If you run the wget command, you will notice that the command still fails. We have ingress on the web namespace allowed but do not have egress from the test-bed namespace to the web namespace enabled. Run the following command to turn on egress to the web namespace from the test-bed Pod:

$ kubectl label namespaces web name=web
$ kubectl create -f - <<EOF
apiVersion: networking.k8s.io/v1
kind: NetworkPolicy
metadata:
  name: test-bed-egress
  namespace: test-bed
spec:
  PodSelector:
    matchLabels: {}
  policyTypes:
    - Egress
  egress:
    - to:
      - namespaceSelector:
          matchLabels:
            name: web
EOF

You probably noticed that NetworkPolicy rules can get complex. If you are running a cluster where the trust model is high trust, implementing network policies may not benefit your security posture. Using the 80/20 rule, do not start with NetworkPolicies if your organization is not updating its images. Yes, network policies are complex, and that is partially why using a service mesh in your organization may assist your security.

Service mesh

A service mesh is an application that runs on top of a Kubernetes cluster and provides various capabilities that often improve observability, monitoring, and reliability. Common service meshes include Istio, Linkerd, Consul, and others. We mention service meshes in the security chapter because they can assist your organization with two key things: mutual TLS and advanced network traffic-flow policies. We cover this topic very briefly since there are entire books on this subject.

■ **GIVEN INSTRUCTION**
Revise the network policy passage starting at "You probably noticed" and ending at "assist your security.", replacing "high trust" with "low trust". The records are separate material, unrelated to the network policy passage.

■ **SUPPLIED RECORDS**

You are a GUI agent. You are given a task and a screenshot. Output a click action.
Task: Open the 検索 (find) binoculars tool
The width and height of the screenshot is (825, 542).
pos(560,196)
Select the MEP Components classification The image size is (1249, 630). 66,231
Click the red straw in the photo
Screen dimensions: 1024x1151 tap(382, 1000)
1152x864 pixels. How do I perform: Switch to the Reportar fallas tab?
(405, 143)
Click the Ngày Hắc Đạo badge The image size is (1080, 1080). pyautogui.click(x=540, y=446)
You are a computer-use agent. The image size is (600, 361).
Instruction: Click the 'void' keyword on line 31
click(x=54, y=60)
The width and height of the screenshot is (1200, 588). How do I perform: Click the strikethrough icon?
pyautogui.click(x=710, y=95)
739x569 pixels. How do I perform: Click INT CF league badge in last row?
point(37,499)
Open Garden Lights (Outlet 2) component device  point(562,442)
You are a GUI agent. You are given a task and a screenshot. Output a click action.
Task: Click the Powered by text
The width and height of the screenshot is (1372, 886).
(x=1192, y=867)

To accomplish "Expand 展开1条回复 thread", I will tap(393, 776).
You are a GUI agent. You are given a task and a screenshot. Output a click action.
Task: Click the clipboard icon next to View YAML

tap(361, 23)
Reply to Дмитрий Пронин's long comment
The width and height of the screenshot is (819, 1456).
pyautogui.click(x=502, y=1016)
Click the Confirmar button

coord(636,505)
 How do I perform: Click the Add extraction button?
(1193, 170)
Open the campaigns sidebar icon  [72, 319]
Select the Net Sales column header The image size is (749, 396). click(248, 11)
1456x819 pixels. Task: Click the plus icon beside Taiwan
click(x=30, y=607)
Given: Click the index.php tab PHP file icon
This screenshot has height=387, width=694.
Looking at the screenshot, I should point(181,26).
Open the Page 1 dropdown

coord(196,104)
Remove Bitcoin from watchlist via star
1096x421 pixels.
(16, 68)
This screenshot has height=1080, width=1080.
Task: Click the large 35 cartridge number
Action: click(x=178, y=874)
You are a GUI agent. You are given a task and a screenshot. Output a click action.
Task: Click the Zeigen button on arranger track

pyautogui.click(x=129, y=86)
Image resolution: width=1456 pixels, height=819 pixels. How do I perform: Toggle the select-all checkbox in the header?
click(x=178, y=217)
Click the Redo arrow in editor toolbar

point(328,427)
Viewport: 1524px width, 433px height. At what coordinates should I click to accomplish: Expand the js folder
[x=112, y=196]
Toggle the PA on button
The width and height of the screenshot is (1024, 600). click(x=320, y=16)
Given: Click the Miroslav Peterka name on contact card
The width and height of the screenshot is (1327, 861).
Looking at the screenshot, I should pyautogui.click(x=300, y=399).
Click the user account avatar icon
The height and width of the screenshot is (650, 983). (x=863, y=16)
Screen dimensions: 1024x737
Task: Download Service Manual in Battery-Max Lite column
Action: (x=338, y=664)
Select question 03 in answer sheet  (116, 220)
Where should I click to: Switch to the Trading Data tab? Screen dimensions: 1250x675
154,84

■ **WRITTEN RESPONSE**
You probably noticed that NetworkPolicy rules can get complex. If you are running a cluster where the trust model is low trust, implementing network policies may not benefit your security posture. Using the 80/20 rule, do not start with NetworkPolicies if your organization is not updating its images. Yes, network policies are complex, and that is partially why using a service mesh in your organization may assist your security.